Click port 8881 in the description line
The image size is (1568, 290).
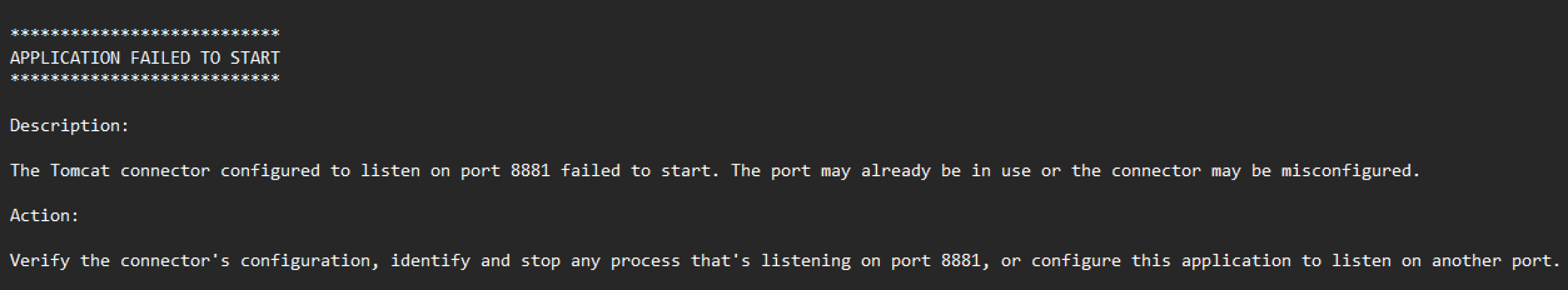pos(530,171)
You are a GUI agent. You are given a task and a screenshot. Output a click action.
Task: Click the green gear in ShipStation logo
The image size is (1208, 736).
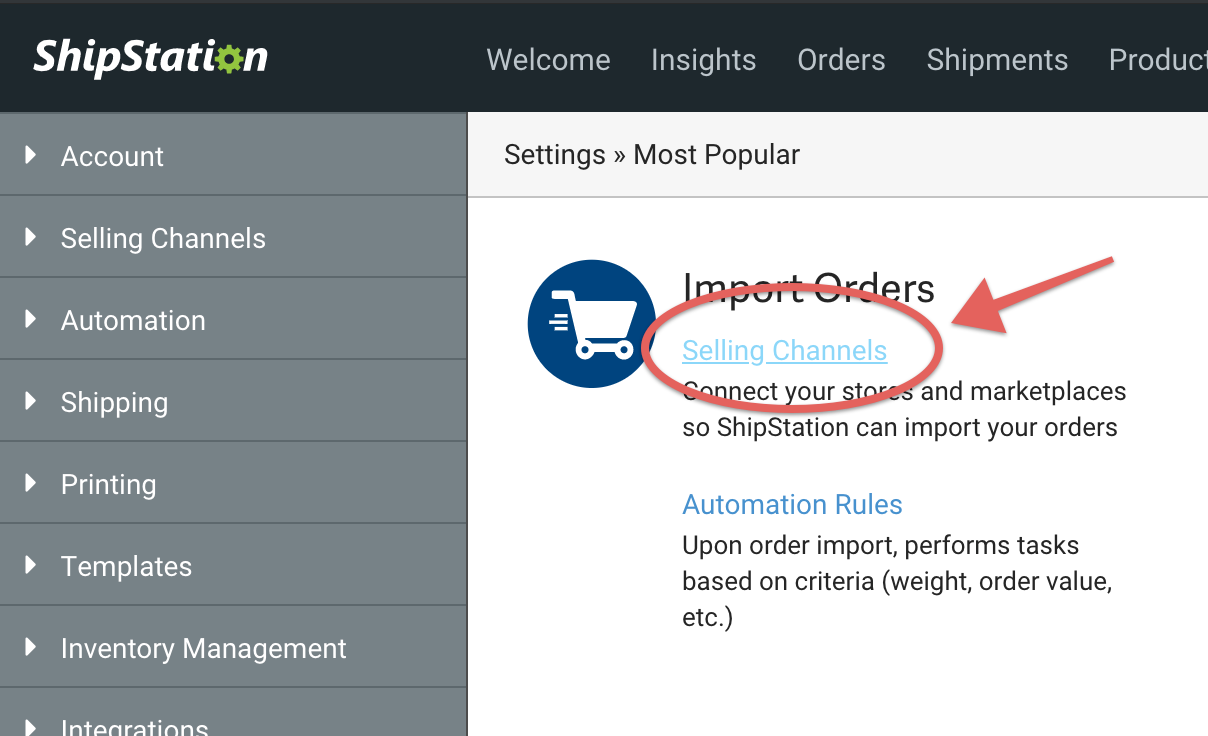tap(230, 58)
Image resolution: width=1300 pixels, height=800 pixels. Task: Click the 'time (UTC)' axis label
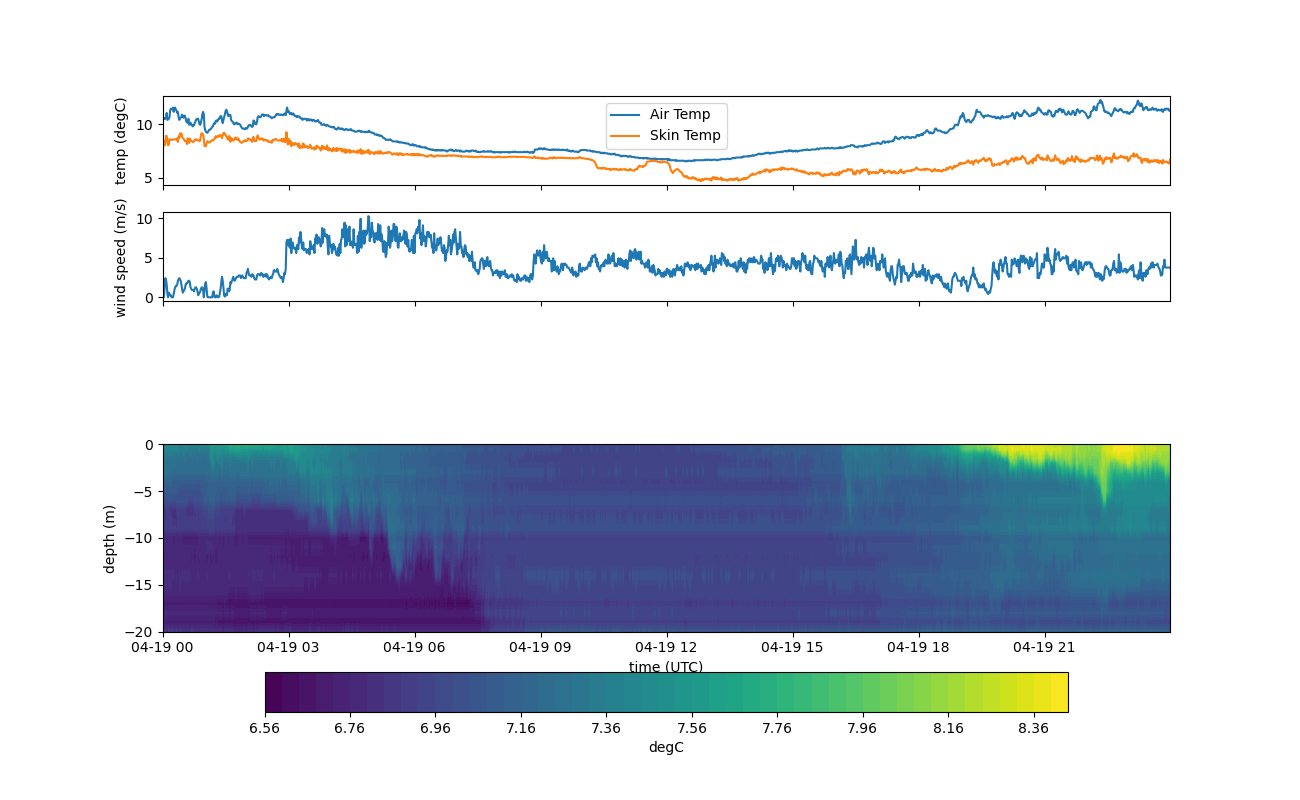(x=666, y=667)
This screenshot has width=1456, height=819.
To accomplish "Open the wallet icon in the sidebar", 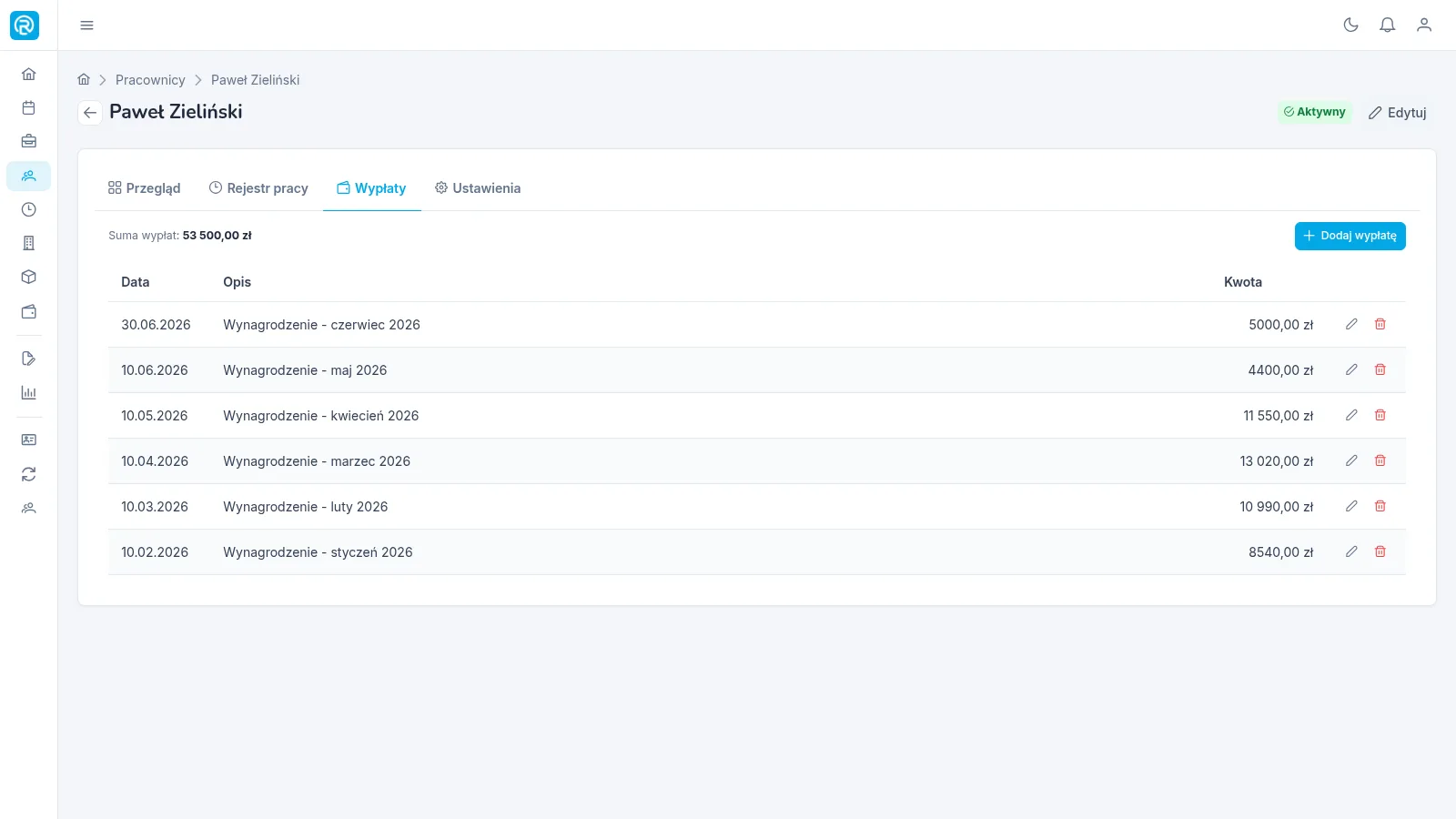I will tap(29, 311).
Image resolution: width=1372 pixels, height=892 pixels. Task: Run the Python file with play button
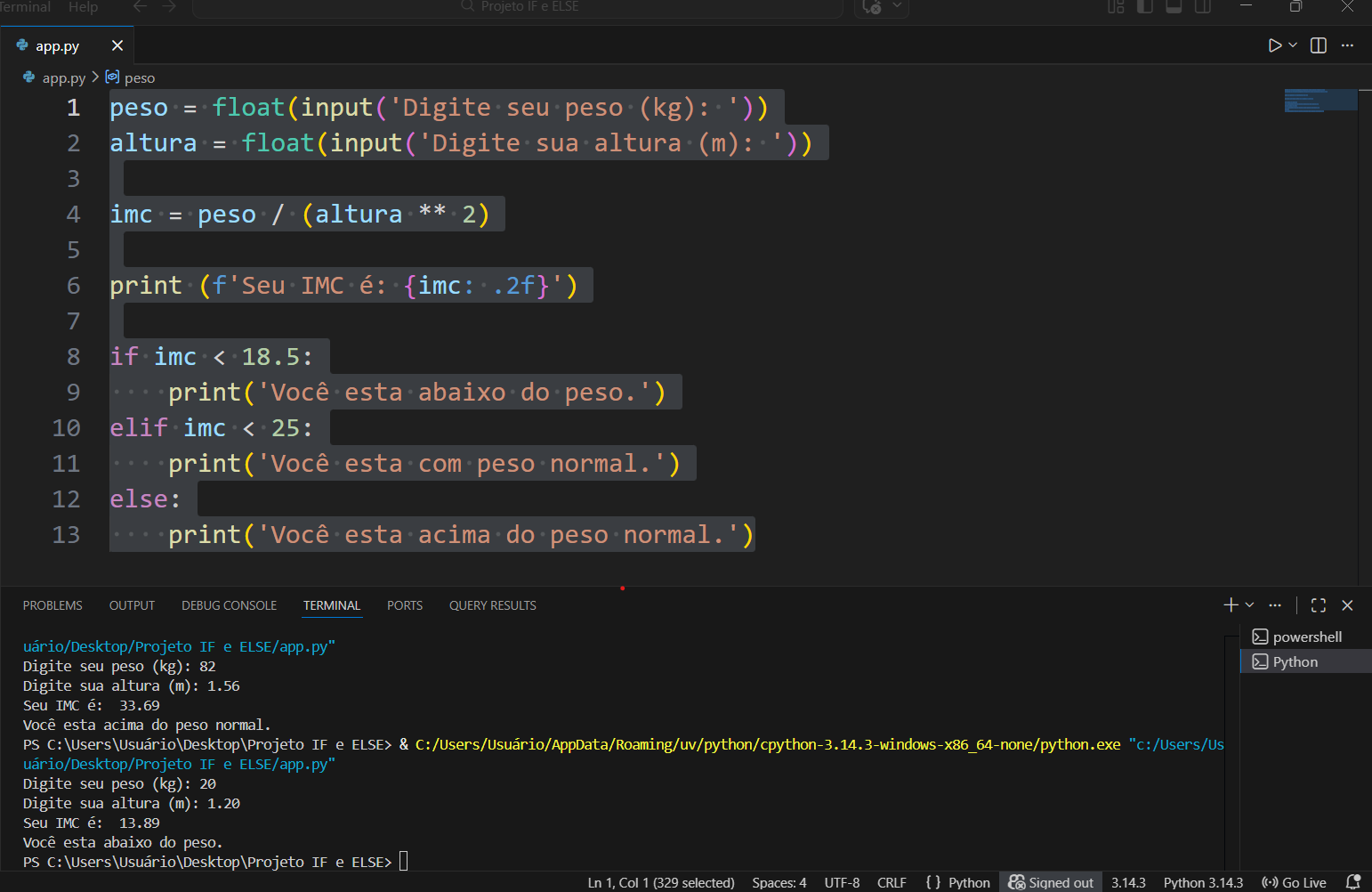pos(1274,45)
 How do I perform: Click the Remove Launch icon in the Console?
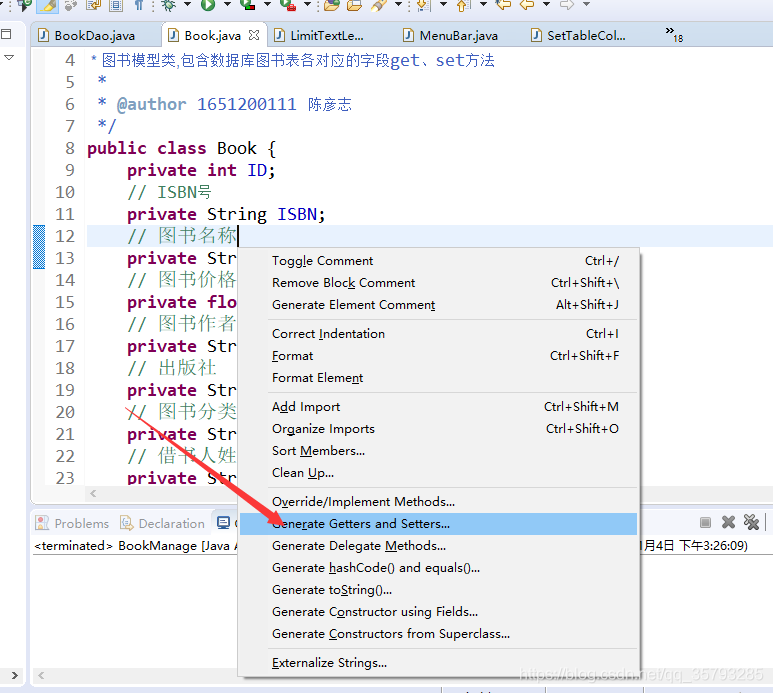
◆ ◆ ◆ ◆
> **Prompt**: Could you copy out every line in the material above that contains the string "screenshot"?

> **Exercise answer**:
You are a GUI agent. You are given a task and a screenshot. Output a click action.
This screenshot has width=1456, height=819.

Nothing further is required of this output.